Blake: Well, I think that just because of the practical realities that one finds when one trains these networks. So, what has happened with, for example, scaling laws? And I said this to Ethan the other day on Twitter. What’s happened with scaling laws is that we’ve seen really impressive ability to transfer to related tasks. So if you train a large language model, it can transfer to a whole bunch of language-related stuff, very impressively. And there’s been some funny work that shows that it can even transfer to some out-of-domain stuff a bit, but there hasn’t been any convincing demonstration that it transfers to anything you want. And in fact, I think that the recent paper… The Gato paper from DeepMind actually shows, if you look at their data, that they’re still getting better transfer effects if you train in domain than if you train across all possible tasks.

I'd like to understand this perspective better:

I suppose what would change my mind on this is, ... You couldn’t find weird behaviors, no matter how hard you tried. It always seemed to be doing intelligent things. Then I would really buy it. I think what’s interesting about the existing systems, is they’re very impressive and it’s pretty crazy what they can do, but it doesn’t take that much probing to also find weird silly behaviors still. Now maybe those silly behaviors will disappear in another couple orders of magnitude in which case I will probably take a step back and go, “Well, maybe scale is all you need”.

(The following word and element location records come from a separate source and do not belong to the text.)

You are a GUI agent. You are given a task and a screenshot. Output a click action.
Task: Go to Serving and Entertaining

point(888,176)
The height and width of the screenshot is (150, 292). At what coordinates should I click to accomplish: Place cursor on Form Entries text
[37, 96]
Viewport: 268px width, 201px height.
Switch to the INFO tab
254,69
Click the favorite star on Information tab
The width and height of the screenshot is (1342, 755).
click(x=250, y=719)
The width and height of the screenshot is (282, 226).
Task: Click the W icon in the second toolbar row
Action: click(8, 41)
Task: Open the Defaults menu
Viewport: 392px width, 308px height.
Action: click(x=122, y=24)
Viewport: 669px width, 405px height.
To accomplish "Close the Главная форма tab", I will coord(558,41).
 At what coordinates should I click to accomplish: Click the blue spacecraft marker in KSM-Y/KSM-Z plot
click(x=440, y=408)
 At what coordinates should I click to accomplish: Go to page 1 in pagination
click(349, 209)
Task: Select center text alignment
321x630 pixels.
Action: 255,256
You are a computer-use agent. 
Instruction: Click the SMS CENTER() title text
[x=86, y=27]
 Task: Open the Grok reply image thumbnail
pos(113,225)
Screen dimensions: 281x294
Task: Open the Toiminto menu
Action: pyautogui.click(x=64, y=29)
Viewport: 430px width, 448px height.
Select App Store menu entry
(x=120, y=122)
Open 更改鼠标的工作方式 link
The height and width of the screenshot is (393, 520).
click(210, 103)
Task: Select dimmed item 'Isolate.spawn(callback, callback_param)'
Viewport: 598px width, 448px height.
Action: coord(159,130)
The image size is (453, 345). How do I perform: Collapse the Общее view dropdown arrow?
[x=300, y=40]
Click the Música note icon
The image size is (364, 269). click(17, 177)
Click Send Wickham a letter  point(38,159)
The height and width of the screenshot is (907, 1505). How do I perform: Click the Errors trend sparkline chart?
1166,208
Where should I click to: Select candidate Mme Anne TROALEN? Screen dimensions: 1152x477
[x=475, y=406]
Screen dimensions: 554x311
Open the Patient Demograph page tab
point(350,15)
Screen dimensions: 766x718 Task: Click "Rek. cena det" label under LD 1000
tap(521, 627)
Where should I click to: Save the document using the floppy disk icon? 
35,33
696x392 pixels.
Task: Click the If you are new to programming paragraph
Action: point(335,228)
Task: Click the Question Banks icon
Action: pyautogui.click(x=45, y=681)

Blake and many other people I know seem to think that weird silly behaviors mean we aren't close to AGI. Whereas I think the AGI that accelerates R&D, takes over the world, etc. may do so while also exhibiting occasional weird silly behaviors. AIs are not humans, they are going to be better in some areas and worse in others, and their failures will sometimes be similar to human failures but not always. They'll have various weird silly deficiencies, just as (from their perspective) we have various weird silly deficiencies.
 

The Gato paper from DeepMind actually shows, if you look at their data, that they’re still getting better transfer effects if you train in domain than if you train across all possible tasks.

This probably refers to figure 9 in A Generalist Agent, which compares generalization given:

  1. Training in irrelevant domain (Blue line)
  2. Training in relevant domain (Green line)
  3. Training in both domains (Yellow line)

From DeepMind's results in the figure, it looks like 3. almost always outperforms 2., though I would hesitate to draw strong conclusions from this figure (or Gato in general).

(Blake Richards' claim is trivially true given a fixed number of tasks or episodes. Ceteris Paribus, you'll get better results from more relevant data.)